Martin Van Buren - for keeping us out of two wars, with Canada and Mexico - even though popular opinion wanted blood. He sought free trade, peace with the neighbors, and a limited government treasury in the face of economic crisis. And he did this in the face of popular discontent. He stuck to his policy - politics be damned. He didn't come close to winning a 2nd term.

You would never see that today. The nanny state can fix anything. And it is from both sides of the aisle. And look at any top 10 presidents poll. You will likely see a minimum of six of the ten "favorites" presiding over a war.

good book - though a bit dry

Posted by: newjonny at October 30, 2007 1:51 PM

"Also, the republicans have got to know they have little chance of winning the next election."

Three words - electronic voting machines

And then there is the fact that bush gave himself the power to declare martial law - kinda out there but a possibiity none the less

Posted by: lujlp at October 30, 2007 2:59 PM

> kinda out there but a
> possibiity

lujlp, we need you to promise, cross your heart and hope to die, that you're going to think about this and worry about it as much as possible until January 20, 2009... Pull your hair out, snap at the wife, bark at the kids... Be afraid!

Y'know what people like?

People like drama. They can't get enough.

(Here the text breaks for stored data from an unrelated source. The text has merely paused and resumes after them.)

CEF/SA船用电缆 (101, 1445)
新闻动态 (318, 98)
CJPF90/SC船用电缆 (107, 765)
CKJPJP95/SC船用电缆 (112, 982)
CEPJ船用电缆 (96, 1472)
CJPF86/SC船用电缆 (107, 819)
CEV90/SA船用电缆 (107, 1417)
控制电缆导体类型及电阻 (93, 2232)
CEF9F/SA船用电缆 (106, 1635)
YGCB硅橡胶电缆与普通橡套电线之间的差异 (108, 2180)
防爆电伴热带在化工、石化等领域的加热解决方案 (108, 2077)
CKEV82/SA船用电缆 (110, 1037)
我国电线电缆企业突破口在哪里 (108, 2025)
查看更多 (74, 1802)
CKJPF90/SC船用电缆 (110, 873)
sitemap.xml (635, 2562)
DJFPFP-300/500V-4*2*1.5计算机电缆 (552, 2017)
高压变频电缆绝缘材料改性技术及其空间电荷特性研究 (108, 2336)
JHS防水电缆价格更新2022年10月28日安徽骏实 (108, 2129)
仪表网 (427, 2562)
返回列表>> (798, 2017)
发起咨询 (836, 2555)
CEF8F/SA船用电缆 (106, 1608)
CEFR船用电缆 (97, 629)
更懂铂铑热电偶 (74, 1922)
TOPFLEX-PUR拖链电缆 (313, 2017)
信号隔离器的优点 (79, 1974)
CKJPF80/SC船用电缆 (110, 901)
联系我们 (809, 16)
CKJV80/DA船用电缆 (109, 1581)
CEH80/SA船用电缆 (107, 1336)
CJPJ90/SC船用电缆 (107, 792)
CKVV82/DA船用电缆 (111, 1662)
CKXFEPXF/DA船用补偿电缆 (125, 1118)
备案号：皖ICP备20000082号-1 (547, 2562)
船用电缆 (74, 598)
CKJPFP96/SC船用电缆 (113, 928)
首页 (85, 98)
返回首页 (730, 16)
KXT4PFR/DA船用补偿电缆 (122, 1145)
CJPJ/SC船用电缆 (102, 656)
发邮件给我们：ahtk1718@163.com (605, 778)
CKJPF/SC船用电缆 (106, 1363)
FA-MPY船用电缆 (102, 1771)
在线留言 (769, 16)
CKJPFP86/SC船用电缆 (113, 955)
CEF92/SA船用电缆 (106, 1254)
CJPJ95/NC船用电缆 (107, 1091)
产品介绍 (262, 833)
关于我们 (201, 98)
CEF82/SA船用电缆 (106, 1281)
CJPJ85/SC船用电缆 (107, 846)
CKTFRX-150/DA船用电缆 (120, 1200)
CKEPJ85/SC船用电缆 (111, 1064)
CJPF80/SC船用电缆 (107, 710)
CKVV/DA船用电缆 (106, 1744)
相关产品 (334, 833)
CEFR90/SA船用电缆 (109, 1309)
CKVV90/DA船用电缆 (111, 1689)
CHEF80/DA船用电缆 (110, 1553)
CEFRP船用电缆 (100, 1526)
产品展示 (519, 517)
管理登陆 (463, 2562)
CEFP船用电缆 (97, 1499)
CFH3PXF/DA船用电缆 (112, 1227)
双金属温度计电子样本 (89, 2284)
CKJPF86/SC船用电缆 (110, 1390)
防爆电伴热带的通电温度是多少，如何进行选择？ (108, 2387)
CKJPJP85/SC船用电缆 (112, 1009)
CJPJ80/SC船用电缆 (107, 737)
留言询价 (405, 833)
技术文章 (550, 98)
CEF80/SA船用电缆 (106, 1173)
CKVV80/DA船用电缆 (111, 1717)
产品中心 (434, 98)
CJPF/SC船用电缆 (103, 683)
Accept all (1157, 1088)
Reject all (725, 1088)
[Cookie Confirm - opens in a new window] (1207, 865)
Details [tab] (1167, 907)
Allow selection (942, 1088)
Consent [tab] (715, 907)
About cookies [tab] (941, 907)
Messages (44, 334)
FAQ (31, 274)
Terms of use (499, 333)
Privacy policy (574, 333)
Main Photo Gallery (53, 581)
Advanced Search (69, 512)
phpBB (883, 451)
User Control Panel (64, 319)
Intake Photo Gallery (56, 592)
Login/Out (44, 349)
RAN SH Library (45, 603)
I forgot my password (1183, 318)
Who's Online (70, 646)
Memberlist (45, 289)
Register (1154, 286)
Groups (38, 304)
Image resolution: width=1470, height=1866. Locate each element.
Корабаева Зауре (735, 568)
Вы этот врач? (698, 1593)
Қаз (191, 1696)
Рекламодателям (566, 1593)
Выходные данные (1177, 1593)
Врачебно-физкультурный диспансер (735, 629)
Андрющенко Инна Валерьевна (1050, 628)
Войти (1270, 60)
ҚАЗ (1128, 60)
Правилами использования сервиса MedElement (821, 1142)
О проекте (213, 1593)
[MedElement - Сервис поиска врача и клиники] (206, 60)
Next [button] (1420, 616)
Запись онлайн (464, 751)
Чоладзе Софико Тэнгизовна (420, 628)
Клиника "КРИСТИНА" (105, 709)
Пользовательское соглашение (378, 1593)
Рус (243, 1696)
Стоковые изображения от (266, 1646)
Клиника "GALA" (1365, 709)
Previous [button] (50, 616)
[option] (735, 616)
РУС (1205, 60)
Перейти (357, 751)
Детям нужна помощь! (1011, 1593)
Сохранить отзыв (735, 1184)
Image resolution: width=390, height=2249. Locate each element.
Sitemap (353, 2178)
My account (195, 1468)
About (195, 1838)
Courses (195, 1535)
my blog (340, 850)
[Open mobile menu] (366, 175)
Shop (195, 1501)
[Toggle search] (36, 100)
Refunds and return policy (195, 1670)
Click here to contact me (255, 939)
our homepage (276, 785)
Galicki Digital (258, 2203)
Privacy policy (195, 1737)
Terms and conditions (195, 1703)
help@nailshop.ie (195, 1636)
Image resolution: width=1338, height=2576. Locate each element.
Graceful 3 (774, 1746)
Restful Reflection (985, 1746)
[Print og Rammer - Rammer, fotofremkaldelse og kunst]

Posted by: Crid at October 30, 2007 3:51 PM

**Nothing, nothing, nothing means more to Dems than believing that Bush is stupid. Partly this is because their Party is built around unionized schoolmarms and cleverer-than-you lawyers. Another reason is that the liberal impulses twitches quickest in youthful egos, which are notoriously insecure. If you know of even more reasons, be sure to share.**

I've noticed that the left-blogs recite Bush-is-stupid like monks chanting their morning Doxology. I find it a little curious, since Bush is quite intelligent by conventional measurements. And besides, beyond a certain IQ level, there is no evidence that more intelligence makes one a better leader.

I'm reminded of the writer who surveyed utopian literature, and found that through history most peoples did not imagine a utopian society, but they always imagined a utopian leader would be raised: a wise King, an all knowing Maharaja, the crafty Caliph, were all a cut above everyone else in the brain department. So I see it as linear thinking applied to the desire for a hero to save us from extra curricular troubles.

Posted by: doombuggy at October 30, 2007 5:27 PM

"And then there is the fact that bush gave himself the power to declare martial law"

And Amy says Liberals aren't funny.

I don't hate liberals, but I do hate alarmists.

Ah, the heck with it, Crid already out-snarked me on this one. Typical.

Posted by: snakeman99 at October 30, 2007 6:24 PM

I don't know that Bush is stupid. I do know that he sounds stupid. I would have had a lot more confidence that he knew what he was doing if he could speak intelligently. At this point in time, whether he is dumb is irrelevant. He has done so many dumb things that I could care less - he is clearly functionally stupid, whether by lack of intellectual firepower or (more likely) stubborn bad judgment.

Posted by: justin case at October 30, 2007 7:01 PM

snakeman and crid:

lujlp was exaggerating but this was the presidential directive being referred to. Some people are worked up because, e.g., they won't let members of the Homeland Security Committee in Congress know everything contained in it.

Posted by: justin case at October 30, 2007 7:11 PM

> exaggerating but this was
> the presidential directive

OK, so play it where it lies. It's bad! Bush is bad! And he's aggressively working to expand his power in bad ways!

So why exaggerate? Listen, Snakeman's right, I'm dark-spirited snarktard of the first order. But we can't walk around telling people the end of the world comes at dawn... After a week, people start dressing for breakfast anyway.

Posted by: Crid at October 30, 2007 11:38 PM

lujlp -

This from your link: "While similar executive security directives have been issued by previous presidents, their texts have been kept secret; this is the first to be made public in part."

Again, you may think he's a fear-mongering demagogue, but at least he's a transparent fear-mongering demagogue.

And once more, Presidential Directives, Executive Orders, Signing Statements all have one thing in common - they're not laws.